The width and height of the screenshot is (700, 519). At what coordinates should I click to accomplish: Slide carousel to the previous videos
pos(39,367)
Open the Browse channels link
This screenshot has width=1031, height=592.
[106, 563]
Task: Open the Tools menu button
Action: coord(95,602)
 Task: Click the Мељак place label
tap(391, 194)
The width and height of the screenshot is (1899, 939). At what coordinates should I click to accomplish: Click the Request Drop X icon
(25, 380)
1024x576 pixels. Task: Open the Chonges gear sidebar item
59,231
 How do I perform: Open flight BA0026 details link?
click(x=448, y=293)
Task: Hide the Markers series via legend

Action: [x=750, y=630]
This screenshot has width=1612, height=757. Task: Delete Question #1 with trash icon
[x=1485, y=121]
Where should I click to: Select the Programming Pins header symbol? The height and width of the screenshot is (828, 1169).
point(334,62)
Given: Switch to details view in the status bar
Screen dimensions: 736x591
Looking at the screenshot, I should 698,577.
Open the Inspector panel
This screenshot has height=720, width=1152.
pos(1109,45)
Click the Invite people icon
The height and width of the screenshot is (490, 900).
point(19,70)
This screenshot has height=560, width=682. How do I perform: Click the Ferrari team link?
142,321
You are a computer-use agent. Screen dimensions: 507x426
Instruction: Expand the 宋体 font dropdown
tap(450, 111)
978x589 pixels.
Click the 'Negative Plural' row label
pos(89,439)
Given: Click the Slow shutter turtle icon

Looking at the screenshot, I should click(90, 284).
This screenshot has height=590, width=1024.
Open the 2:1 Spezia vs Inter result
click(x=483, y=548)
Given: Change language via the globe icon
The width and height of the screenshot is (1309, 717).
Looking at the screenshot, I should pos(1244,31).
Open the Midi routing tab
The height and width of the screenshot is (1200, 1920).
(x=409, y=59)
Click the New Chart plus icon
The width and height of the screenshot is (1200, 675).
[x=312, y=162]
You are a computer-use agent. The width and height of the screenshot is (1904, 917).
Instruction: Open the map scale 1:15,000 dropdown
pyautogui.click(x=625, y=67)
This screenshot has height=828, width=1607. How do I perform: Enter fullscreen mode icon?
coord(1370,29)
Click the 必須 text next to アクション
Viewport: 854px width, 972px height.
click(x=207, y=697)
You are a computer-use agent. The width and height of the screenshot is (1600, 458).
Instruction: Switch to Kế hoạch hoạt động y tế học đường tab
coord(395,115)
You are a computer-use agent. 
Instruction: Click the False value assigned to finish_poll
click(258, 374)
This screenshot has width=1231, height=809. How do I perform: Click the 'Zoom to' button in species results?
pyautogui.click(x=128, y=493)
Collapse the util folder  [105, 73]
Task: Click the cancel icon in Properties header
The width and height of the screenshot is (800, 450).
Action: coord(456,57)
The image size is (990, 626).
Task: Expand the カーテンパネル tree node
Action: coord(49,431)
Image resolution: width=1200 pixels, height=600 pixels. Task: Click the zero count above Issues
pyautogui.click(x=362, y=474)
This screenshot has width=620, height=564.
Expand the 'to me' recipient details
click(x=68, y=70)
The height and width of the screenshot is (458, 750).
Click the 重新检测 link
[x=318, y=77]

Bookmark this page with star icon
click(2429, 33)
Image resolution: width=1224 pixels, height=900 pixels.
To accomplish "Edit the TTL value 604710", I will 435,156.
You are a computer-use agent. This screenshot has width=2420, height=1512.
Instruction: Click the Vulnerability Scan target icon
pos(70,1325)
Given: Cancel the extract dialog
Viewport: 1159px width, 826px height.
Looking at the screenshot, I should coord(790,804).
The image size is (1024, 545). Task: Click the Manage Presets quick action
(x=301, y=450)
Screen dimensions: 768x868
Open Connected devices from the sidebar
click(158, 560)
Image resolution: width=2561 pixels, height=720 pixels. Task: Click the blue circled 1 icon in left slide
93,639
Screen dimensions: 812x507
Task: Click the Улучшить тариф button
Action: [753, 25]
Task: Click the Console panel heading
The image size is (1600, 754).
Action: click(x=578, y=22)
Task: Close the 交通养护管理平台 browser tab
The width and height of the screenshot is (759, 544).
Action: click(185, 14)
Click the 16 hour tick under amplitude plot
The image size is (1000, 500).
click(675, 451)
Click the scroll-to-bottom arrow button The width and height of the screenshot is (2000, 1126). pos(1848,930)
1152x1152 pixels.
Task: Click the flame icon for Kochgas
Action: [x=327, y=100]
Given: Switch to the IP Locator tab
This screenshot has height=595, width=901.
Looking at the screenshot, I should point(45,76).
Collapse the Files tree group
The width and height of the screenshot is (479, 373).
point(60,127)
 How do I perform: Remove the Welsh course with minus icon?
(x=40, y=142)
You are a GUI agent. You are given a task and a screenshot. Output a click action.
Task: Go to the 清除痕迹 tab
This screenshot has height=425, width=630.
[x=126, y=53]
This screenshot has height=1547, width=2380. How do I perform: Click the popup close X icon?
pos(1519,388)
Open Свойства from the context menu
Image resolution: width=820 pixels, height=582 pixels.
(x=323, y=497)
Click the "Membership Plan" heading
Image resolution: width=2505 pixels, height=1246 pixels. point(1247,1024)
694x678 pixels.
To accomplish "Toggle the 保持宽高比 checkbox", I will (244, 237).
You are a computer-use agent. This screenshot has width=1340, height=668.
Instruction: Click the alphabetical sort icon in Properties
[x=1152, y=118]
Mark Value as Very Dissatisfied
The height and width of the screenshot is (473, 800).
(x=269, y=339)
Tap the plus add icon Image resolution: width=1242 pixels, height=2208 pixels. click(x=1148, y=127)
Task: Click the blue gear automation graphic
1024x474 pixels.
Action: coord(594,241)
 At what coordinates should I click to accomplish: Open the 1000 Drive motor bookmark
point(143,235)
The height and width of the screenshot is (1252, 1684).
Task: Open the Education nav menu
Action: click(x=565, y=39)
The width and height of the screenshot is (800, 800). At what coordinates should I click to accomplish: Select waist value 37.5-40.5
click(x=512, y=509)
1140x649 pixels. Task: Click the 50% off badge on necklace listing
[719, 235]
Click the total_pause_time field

========

◆ **Указание**:
Можете перепечатать все записи выше слово в слово, ничего не меняя?

◆ **Ответ ниже**:
The width and height of the screenshot is (700, 519). At what coordinates should I click to accomplish: Slide carousel to the previous videos
pos(39,367)
Open the Browse channels link
This screenshot has width=1031, height=592.
[106, 563]
Task: Open the Tools menu button
Action: coord(95,602)
 Task: Click the Мељак place label
tap(391, 194)
The width and height of the screenshot is (1899, 939). At what coordinates should I click to accomplish: Click the Request Drop X icon
(25, 380)
1024x576 pixels. Task: Open the Chonges gear sidebar item
59,231
 How do I perform: Open flight BA0026 details link?
click(x=448, y=293)
Task: Hide the Markers series via legend

Action: [x=750, y=630]
This screenshot has width=1612, height=757. Task: Delete Question #1 with trash icon
[x=1485, y=121]
Where should I click to: Select the Programming Pins header symbol? The height and width of the screenshot is (828, 1169).
point(334,62)
Given: Switch to details view in the status bar
Screen dimensions: 736x591
Looking at the screenshot, I should 698,577.
Open the Inspector panel
This screenshot has height=720, width=1152.
pos(1109,45)
Click the Invite people icon
The height and width of the screenshot is (490, 900).
point(19,70)
This screenshot has height=560, width=682. How do I perform: Click the Ferrari team link?
142,321
You are a computer-use agent. Screen dimensions: 507x426
Instruction: Expand the 宋体 font dropdown
tap(450, 111)
978x589 pixels.
Click the 'Negative Plural' row label
pos(89,439)
Given: Click the Slow shutter turtle icon

Looking at the screenshot, I should click(90, 284).
This screenshot has height=590, width=1024.
Open the 2:1 Spezia vs Inter result
click(x=483, y=548)
Given: Change language via the globe icon
The width and height of the screenshot is (1309, 717).
Looking at the screenshot, I should pos(1244,31).
Open the Midi routing tab
The height and width of the screenshot is (1200, 1920).
(x=409, y=59)
Click the New Chart plus icon
The width and height of the screenshot is (1200, 675).
[x=312, y=162]
You are a computer-use agent. The width and height of the screenshot is (1904, 917).
Instruction: Open the map scale 1:15,000 dropdown
pyautogui.click(x=625, y=67)
This screenshot has height=828, width=1607. How do I perform: Enter fullscreen mode icon?
coord(1370,29)
Click the 必須 text next to アクション
Viewport: 854px width, 972px height.
click(x=207, y=697)
You are a computer-use agent. The width and height of the screenshot is (1600, 458).
Instruction: Switch to Kế hoạch hoạt động y tế học đường tab
coord(395,115)
You are a computer-use agent. 
Instruction: Click the False value assigned to finish_poll
click(258, 374)
This screenshot has width=1231, height=809. How do I perform: Click the 'Zoom to' button in species results?
pyautogui.click(x=128, y=493)
Collapse the util folder  [105, 73]
Task: Click the cancel icon in Properties header
The width and height of the screenshot is (800, 450).
Action: coord(456,57)
The image size is (990, 626).
Task: Expand the カーテンパネル tree node
Action: coord(49,431)
Image resolution: width=1200 pixels, height=600 pixels. Task: Click the zero count above Issues
pyautogui.click(x=362, y=474)
This screenshot has width=620, height=564.
Expand the 'to me' recipient details
click(x=68, y=70)
The height and width of the screenshot is (458, 750).
Click the 重新检测 link
[x=318, y=77]

Bookmark this page with star icon
click(2429, 33)
Image resolution: width=1224 pixels, height=900 pixels.
To accomplish "Edit the TTL value 604710", I will 435,156.
You are a computer-use agent. This screenshot has width=2420, height=1512.
Instruction: Click the Vulnerability Scan target icon
pos(70,1325)
Given: Cancel the extract dialog
Viewport: 1159px width, 826px height.
Looking at the screenshot, I should coord(790,804).
The image size is (1024, 545). Task: Click the Manage Presets quick action
(x=301, y=450)
Screen dimensions: 768x868
Open Connected devices from the sidebar
click(158, 560)
Image resolution: width=2561 pixels, height=720 pixels. Task: Click the blue circled 1 icon in left slide
93,639
Screen dimensions: 812x507
Task: Click the Улучшить тариф button
Action: [753, 25]
Task: Click the Console panel heading
The image size is (1600, 754).
Action: click(x=578, y=22)
Task: Close the 交通养护管理平台 browser tab
The width and height of the screenshot is (759, 544).
Action: click(185, 14)
Click the 16 hour tick under amplitude plot
The image size is (1000, 500).
click(675, 451)
Click the scroll-to-bottom arrow button The width and height of the screenshot is (2000, 1126). pos(1848,930)
1152x1152 pixels.
Task: Click the flame icon for Kochgas
Action: [x=327, y=100]
Given: Switch to the IP Locator tab
This screenshot has height=595, width=901.
Looking at the screenshot, I should point(45,76).
Collapse the Files tree group
The width and height of the screenshot is (479, 373).
point(60,127)
 How do I perform: Remove the Welsh course with minus icon?
(x=40, y=142)
You are a GUI agent. You are given a task and a screenshot. Output a click action.
Task: Go to the 清除痕迹 tab
This screenshot has height=425, width=630.
[x=126, y=53]
This screenshot has height=1547, width=2380. How do I perform: Click the popup close X icon?
pos(1519,388)
Open Свойства from the context menu
Image resolution: width=820 pixels, height=582 pixels.
(x=323, y=497)
Click the "Membership Plan" heading
Image resolution: width=2505 pixels, height=1246 pixels. point(1247,1024)
694x678 pixels.
To accomplish "Toggle the 保持宽高比 checkbox", I will (244, 237).
You are a computer-use agent. This screenshot has width=1340, height=668.
Instruction: Click the alphabetical sort icon in Properties
[x=1152, y=118]
Mark Value as Very Dissatisfied
The height and width of the screenshot is (473, 800).
(x=269, y=339)
Tap the plus add icon Image resolution: width=1242 pixels, height=2208 pixels. click(x=1148, y=127)
Task: Click the blue gear automation graphic
1024x474 pixels.
Action: coord(594,241)
 At what coordinates should I click to accomplish: Open the 1000 Drive motor bookmark
point(143,235)
The height and width of the screenshot is (1252, 1684).
Task: Open the Education nav menu
Action: click(x=565, y=39)
The width and height of the screenshot is (800, 800). At what coordinates should I click to accomplish: Select waist value 37.5-40.5
click(x=512, y=509)
1140x649 pixels. Task: Click the 50% off badge on necklace listing
[719, 235]
Click the total_pause_time field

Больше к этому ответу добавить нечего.